Official codebase for Legged Robots that Keep on Learning: Fine-Tuning Locomotion Policies in the Real World

Overview

Legged Robots that Keep on Learning

Official codebase for Legged Robots that Keep on Learning: Fine-Tuning Locomotion Policies in the Real World, which contains code for training a simulated or real A1 quadrupedal robot to imitate various reference motions, pre-trained policies, and example training code for learning the policies.

animated

Project page: https://sites.google.com/berkeley.edu/fine-tuning-locomotion

Getting Started

  • Install MPC extension (Optional) python3 setup.py install --user

Install dependencies:

  • Install MPI: sudo apt install libopenmpi-dev
  • Install requirements: pip3 install -r requirements.txt

Training Policies in Simulation

To train a policy, run the following command:

python3 motion_imitation/run_sac.py \
--mode train \
--motion_file [path to reference motion, e.g., motion_imitation/data/motions/pace.txt] \
--int_save_freq 1000 \
--visualize
  • --mode can be either train or test.
  • --motion_file specifies the reference motion that the robot is to imitate (not needed for training a reset policy). motion_imitation/data/motions/ contains different reference motion clips.
  • --int_save_freq specifies the frequency for saving intermediate policies every n policy steps.
  • --visualize enables visualization, and rendering can be disabled by removing the flag.
  • --train_reset trains a reset policy, otherwise imitation policies will be trained according to the reference motions passed in.
  • adding --use_redq uses REDQ, otherwise vanilla SAC will be used.
  • the trained model, videos, and logs will be written to output/.
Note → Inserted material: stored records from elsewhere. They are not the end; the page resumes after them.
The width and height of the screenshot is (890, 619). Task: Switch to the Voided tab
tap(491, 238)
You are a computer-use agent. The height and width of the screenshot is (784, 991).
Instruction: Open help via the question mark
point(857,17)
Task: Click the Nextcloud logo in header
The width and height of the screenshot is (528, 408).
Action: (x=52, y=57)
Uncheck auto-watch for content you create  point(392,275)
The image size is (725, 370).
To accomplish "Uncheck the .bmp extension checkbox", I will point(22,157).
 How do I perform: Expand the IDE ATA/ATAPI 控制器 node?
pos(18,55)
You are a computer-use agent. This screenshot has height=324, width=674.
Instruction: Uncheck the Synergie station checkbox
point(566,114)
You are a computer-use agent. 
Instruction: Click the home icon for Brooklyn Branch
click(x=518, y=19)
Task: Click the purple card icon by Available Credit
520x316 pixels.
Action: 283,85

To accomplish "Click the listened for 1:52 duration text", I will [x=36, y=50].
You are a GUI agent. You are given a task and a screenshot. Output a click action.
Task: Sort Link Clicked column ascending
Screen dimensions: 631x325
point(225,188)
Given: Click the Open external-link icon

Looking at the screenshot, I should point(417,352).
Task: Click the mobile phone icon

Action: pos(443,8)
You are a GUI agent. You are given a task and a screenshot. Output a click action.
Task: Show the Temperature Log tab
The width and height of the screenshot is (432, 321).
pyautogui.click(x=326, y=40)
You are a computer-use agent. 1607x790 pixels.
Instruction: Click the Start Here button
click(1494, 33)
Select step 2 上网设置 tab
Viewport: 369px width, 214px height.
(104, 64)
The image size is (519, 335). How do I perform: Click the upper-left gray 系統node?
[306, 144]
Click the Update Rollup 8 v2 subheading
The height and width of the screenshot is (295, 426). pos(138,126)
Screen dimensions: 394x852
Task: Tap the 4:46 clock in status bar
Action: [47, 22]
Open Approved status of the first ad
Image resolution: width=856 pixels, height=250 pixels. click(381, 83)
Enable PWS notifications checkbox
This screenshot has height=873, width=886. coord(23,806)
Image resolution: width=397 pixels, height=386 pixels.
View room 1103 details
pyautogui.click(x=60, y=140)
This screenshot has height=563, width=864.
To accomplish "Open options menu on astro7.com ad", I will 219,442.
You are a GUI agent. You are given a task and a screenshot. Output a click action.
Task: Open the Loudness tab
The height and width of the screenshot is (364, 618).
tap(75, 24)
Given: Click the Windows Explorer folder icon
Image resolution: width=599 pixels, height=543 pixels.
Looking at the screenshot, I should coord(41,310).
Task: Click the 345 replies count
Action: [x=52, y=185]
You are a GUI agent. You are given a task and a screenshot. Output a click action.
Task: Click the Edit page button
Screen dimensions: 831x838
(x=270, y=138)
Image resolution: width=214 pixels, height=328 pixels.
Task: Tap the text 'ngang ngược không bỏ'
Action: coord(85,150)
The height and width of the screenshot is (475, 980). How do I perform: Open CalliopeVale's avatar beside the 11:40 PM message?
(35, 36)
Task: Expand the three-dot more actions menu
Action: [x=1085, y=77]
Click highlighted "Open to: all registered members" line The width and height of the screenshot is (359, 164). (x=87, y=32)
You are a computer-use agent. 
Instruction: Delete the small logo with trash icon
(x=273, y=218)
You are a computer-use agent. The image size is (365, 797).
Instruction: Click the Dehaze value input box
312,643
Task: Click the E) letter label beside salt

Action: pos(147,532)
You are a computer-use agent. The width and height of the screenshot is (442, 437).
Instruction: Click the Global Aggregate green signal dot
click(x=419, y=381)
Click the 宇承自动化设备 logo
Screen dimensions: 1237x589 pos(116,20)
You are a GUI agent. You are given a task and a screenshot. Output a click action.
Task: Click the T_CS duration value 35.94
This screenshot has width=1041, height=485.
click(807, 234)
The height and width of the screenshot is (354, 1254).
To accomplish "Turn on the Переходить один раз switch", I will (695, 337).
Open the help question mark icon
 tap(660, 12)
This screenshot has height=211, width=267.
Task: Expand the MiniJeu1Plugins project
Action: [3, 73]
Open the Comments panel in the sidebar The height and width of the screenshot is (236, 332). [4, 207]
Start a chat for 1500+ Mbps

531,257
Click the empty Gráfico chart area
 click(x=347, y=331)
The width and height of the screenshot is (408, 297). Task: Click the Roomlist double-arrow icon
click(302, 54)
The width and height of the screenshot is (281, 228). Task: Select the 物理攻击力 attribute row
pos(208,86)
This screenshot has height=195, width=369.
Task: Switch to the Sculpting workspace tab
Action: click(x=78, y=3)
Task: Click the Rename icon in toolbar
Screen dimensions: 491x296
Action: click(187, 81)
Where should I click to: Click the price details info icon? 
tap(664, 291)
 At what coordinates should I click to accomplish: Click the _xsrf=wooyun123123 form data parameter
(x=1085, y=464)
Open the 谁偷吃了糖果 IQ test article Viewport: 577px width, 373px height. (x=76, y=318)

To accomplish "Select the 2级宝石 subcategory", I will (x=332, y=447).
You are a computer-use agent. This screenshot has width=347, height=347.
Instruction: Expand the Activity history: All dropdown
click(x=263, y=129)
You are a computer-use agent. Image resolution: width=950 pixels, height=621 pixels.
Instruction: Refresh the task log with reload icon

Evaluating and/or Fine-Tuning Trained Policies

We provide checkpoints for the pre-trained models used in our experiments in motion_imitation/data/policies/.

Evaluating a Policy in Simulation

To evaluate individual policies, run the following command:

python3 motion_imitation/run_sac.py \
--mode test \
--motion_file [path to reference motion, e.g., motion_imitation/data/motions/pace.txt] \
--model_file [path to imitation model checkpoint, e.g., motion_imitation/data/policies/pace.ckpt] \
--num_test_episodes [# episodes to test] \
--use_redq \
--visualize
  • --motion_file specifies the reference motion that the robot is to imitate motion_imitation/data/motions/ contains different reference motion clips.
  • --model_file specifies specifies the .ckpt file that contains the trained model motion_imitation/data/policies/ contains different pre-trained models.
  • --num_test_episodes specifies the number of episodes to run evaluation for
  • --visualize enables visualization, and rendering can be disabled by removing the flag.

Autonomous Training using a Pre-Trained Reset Controller

To fine-tune policies autonomously, add a path to a trained reset policy (e.g., motion_imitation/data/policies/reset.ckpt) and a (pre-trained) imitation policy.

python3 motion_imitation/run_sac.py \
--mode train \
--motion_file [path to reference motion] \
--model_file [path to imitation model checkpoint] \
--getup_model_file [path to reset model checkpoint] \
--use_redq \
--int_save_freq 100 \
--num_test_episodes 20 \
--finetune \
--real_robot
  • adding --finetune performs fine-tuning, otherwise hyperparameters for pre-training will be used.
  • adding --real_robot will run training on the real A1 (see below to install necessary packages for running the real A1). If this is omitted, training will run in simulation.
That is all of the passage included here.